The patient was a right-handed man in his 40s whose left upper limb was caught in a factory roller, resulting in injury. The patient was urgently admitted to our hospital and underwent debridement and left upper arm amputation. The stump length was 20.0 cm from the acromion to the stump end. The range of motion of the left shoulder joint was 100° flexion and 90° abduction. On day 5 after injury, physical therapy was initiated, mainly involving stretching the shoulder girdle muscles, range of motion exercises for the shoulder joint, and stump management. The patient experienced a tingling sensation in the phantom limb from the left elbow to the fingertips, with a numerical rating scale (NRS) of 7. Tingling was triggered by changes in posture, such as pressure on the axilla or around the scapula, and the patient was unable to sleep at night. Therefore, we initiated motor imagery training using hand MR tasks to improve phantom pain.
The hand MR task presented 20 hand images on a display, and the patient was asked to judge whether the image was from the left or right hand. The results showed that the reaction time for the left hand was shorter than that for the right hand, and the accuracy for the left hand was lower than that for the right hand. This suggests that the patient was unable to perform first-person imagery because of body image disorder and perceived visual information as objects rather than as body parts. Therefore, instead of answering the task quickly, the patient was instructed to take time and prioritize accuracy.
The accuracy of the left-hand MR tasks increased, and phantom pain decreased to an NRS of 0–1, with the phantom limb disappearing.

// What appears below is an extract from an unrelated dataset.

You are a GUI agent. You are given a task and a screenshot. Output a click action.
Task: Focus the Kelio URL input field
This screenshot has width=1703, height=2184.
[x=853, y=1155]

In hand MR tasks, faster reaction times indicated higher motor imagery ability. However, despite the fast reaction time, the accuracy was low, indicating a body image disorder. Our previous studies have shown that the activation of motor-related regions is greater in first-person imagery than in visual imagery. Therefore, the patient was encouraged to spend time and focus on imagining the hands during MR tasks. Consequently, appropriate body image reconstruction progressed, improving phantom limb pain.
In motor imagery therapy, appropriate body imagery should be performed by taking time and evaluated and implemented properly to ensure accurate imagery.